2018/06/05 改訂版 「親を捨てよ 家を出よう」「大学には行った方がいいの?」「好きなことをして生きるは正解か」を追記

Calling you 生きる希望と優しさと 映画『バクダッド・カフェ』より

Calling you 生きる希望と優しさと 映画『バクダッド・カフェ』より
今も世界中で愛される名曲『コーリング・ユー』と、この曲を一躍有名にした映画『バグダッド・カフェ』を動画とSpotifyで紹介(ジュヴェッタ・スティール&ホリー・コール)。互いに伴侶を失い、1度は生きる希望もなくした二人の女性が寂れた町のカフェで交流を深め、再び幸せを見出す物語。八方塞がりの彼女らが、たまたま手にしたマジックの道具を通して笑顔を取り戻すプロセスは、見る人に希望の光を投げかける。マジックショーの場面で歌われる『ブレンダ・ブレンダ』の歌詞に象徴されるように、「浮き世の悩みも 魔法で消える」がこの作品のメッセージ。癒やしと元気が欲しい方におすすめのハートウォーミングな作品です。
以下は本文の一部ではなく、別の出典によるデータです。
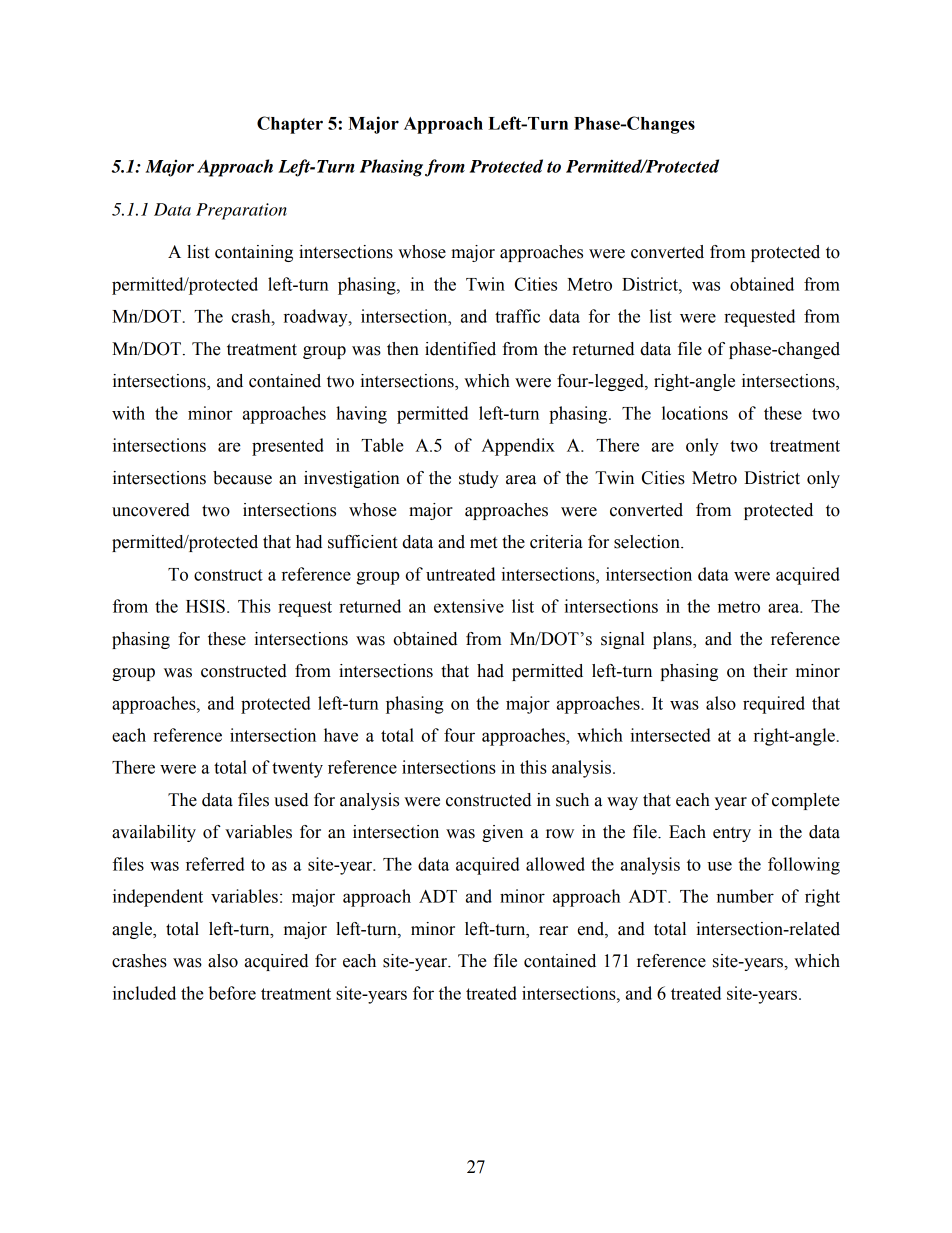 The width and height of the image is (952, 1233). Describe the element at coordinates (460, 349) in the image. I see `identified` at that location.
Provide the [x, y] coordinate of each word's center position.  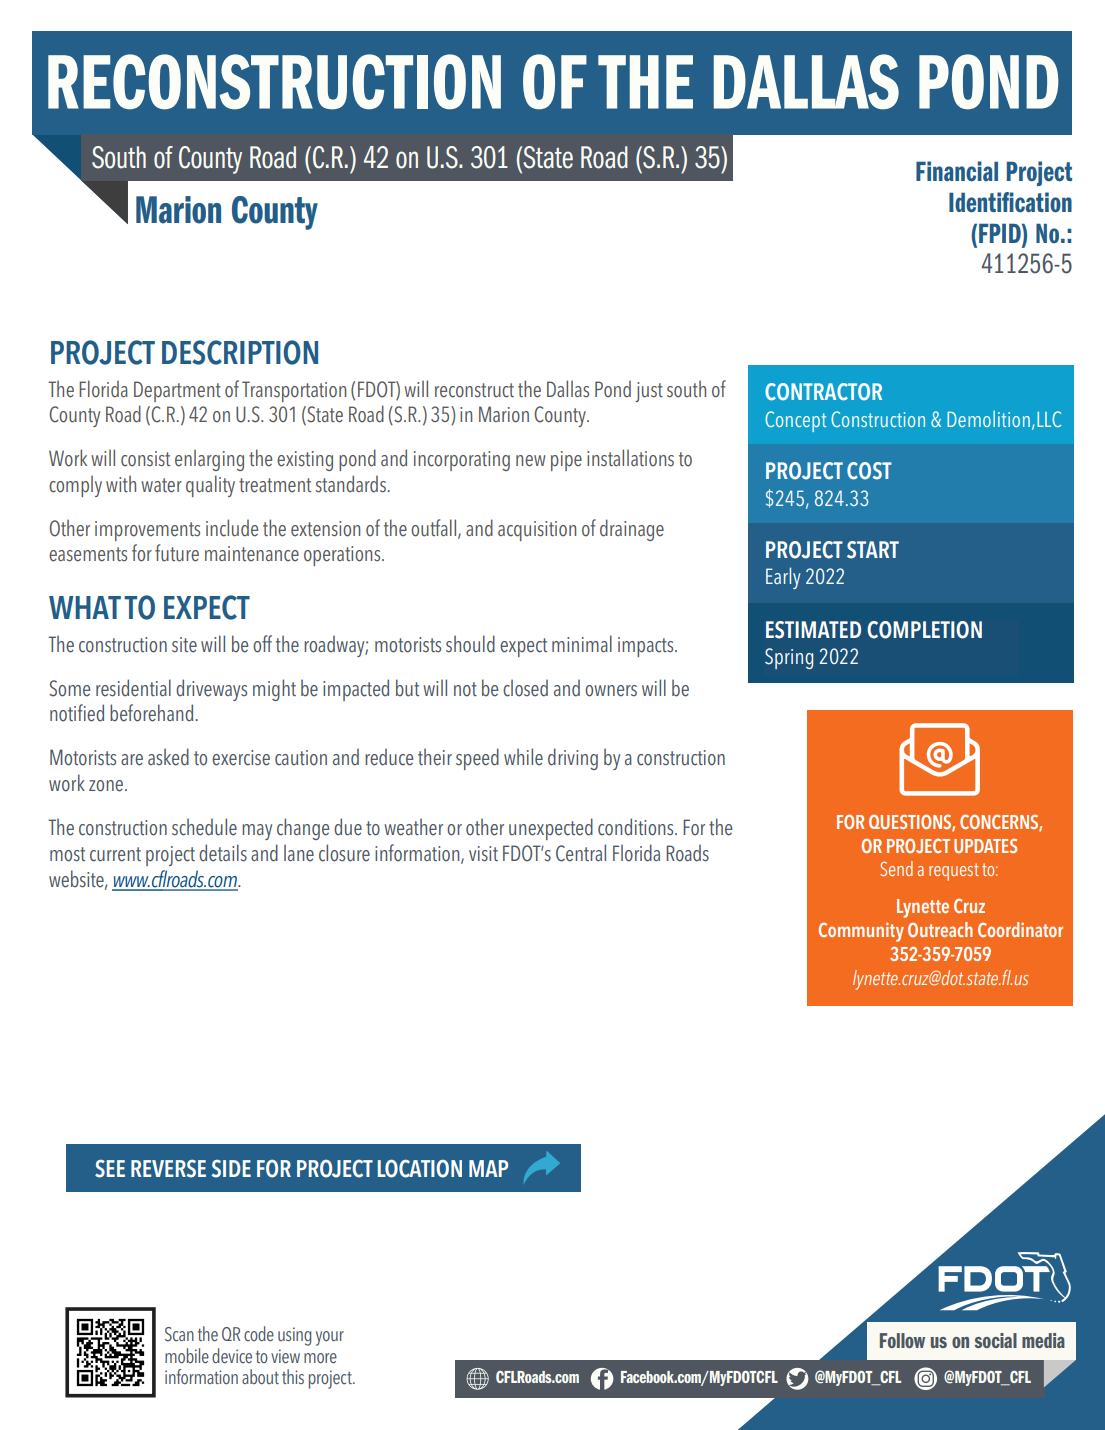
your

私が初めてこの映画を見たのは、「失恋」「失業」「病気療養」と、不幸(?)がトリプルで重なった秋の日の事だった。
手術の傷も癒えず、自宅で悶々としている私に、「何も考えずに、ボーッと見たらいいよ」と友達が勧めてくれたのがきっかけだ。

それまでも、女性誌などで「おすすめの映画」としてよく取り上げられていたし、レビューの評価も上々だったので、興味はあったのだが、どちらかといえば、アクションやSFの方が好きな私は、この手のまだるっこい人間ドラマはずっと後回ししてきたのだった。

いつもクールな彼女がそれほどまでに勧めてくれるのなら、一度見てみるかと思い、さっそくレンタルして見たのだけれど、映像よりは音楽、物語よりは主題歌の「Calling you」に涙してしまった私。
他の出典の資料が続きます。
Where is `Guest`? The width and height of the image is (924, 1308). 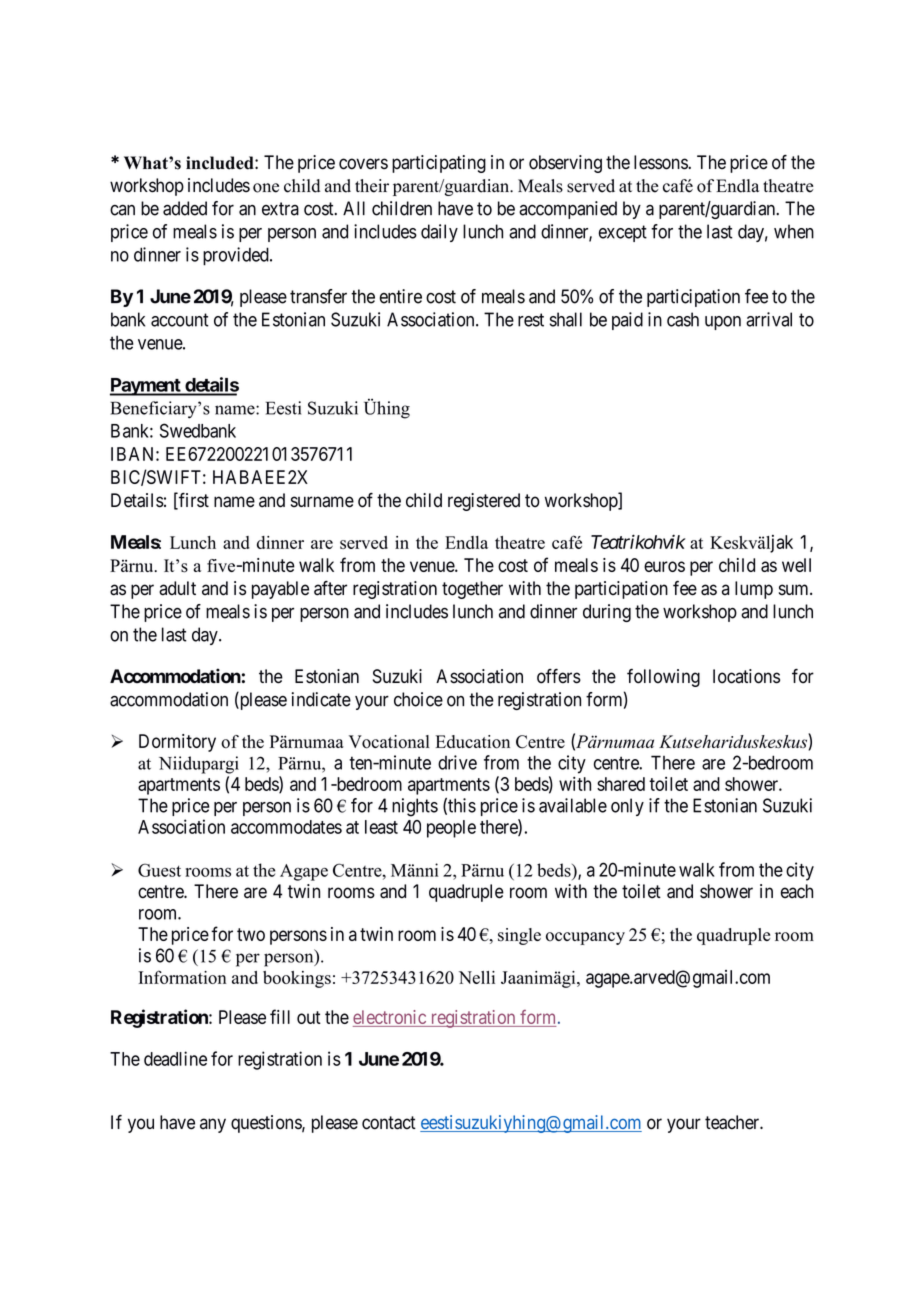 Guest is located at coordinates (159, 870).
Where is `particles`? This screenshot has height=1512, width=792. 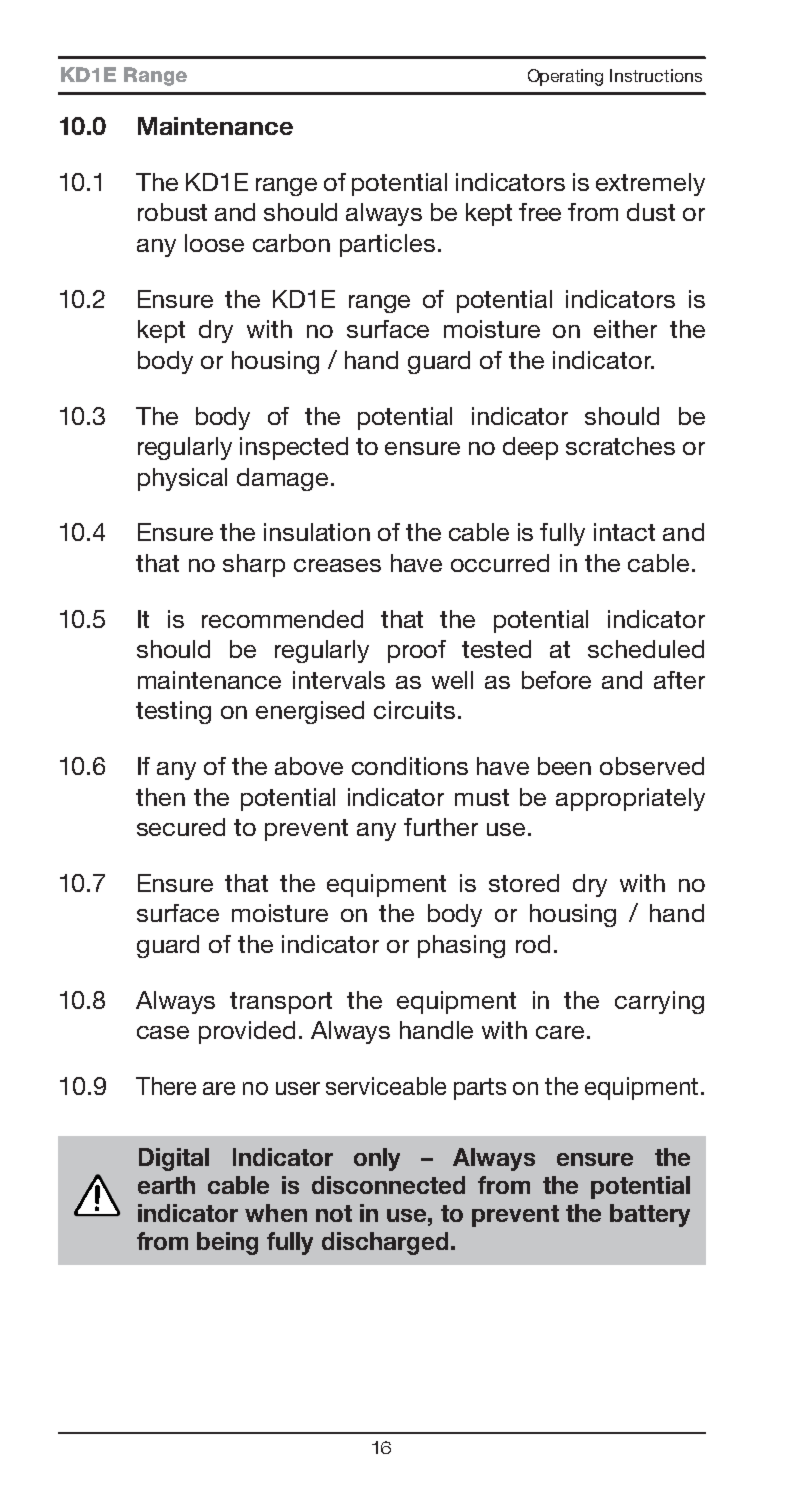
particles is located at coordinates (387, 245).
この映画は女同士の友情がウリなのだけど、挿入歌にある「浮き世の悩みも 魔法で消える」の歌詞が象徴するように、幸せに生きて行くには、ほんのちょっとのユーモアと気持ちの切り替えが必要なんだよ――ということを教えてくれる、軽いタッチのドラマなのだ。

STORY

茫漠たる砂漠のど真ん中にポツンと看板を掲げる『バクダッド・カフェ』。
コーヒーマシンは朝から調子が悪いし、夫もエラそうに威張りたおして、ちっとも幸せじゃない女主人のブレンダ。

彼を追い出した後、一人、ひそかに涙を流すブレンダの前に現れたのは、大女のドイツ人ジャスミンだった。

ジャスミンもまた、ラスベガスに行く途中、夫と大喧嘩して別れてきたところ。
宿を求めて、バクダッド・カフェにやって来たのだが、まるで場違いなジャスミンにブレンダは戸惑うばかりだ。

しかし、朗らかなジャスミンに、生意気ざかりのブレンダの子供達も、周囲の住民も、心を開いて慕い寄るようになり、砂漠のしけたカフェは次第に活気を取り戻していく。

そんなジャスミンには、一つ困った問題があった。
それは、夫と別れる際、間違って夫のトランクを持ってきてしまったことだった。
トランクの中には、なぜかマジック用の道具一式が入っていて、それに興味を示したジャスミンは、みるみるマジックの腕を上げていく。

やがて彼女のマジックと明るいキャラクターは、この道を行き交うドライバーたちの評判になり、カフェは大繁盛。
満員のお客を相手に、「浮き世の悩みも 魔法で消える」と歌い、ジャスミンもブレンダもとても幸せだった。

ところが、ジャスミンのビザ無し就労が発覚し、彼女はドイツへの帰国を命じられる。

マジック・ショーが終わると、ドライバーらの足も遠のき、カフェは再び閑散としてしまう。

しかし、ジャスミンは、本国で手続きを終えると、すぐにバクダッド・カフェに戻ってきた。

彼女を慕っていた画家のルーディは早速プロポーズし、ブレンダの夫も家に戻ってきて、めでたし、めでたし……というお話しです。

この映画の要は、何と言っても、ジェヴェッタ・スティールの歌う主題歌「Calling you」。

歌詞が映画全体に素晴らしくマッチして、歌を聞いているだけで、温かい気持ちになります。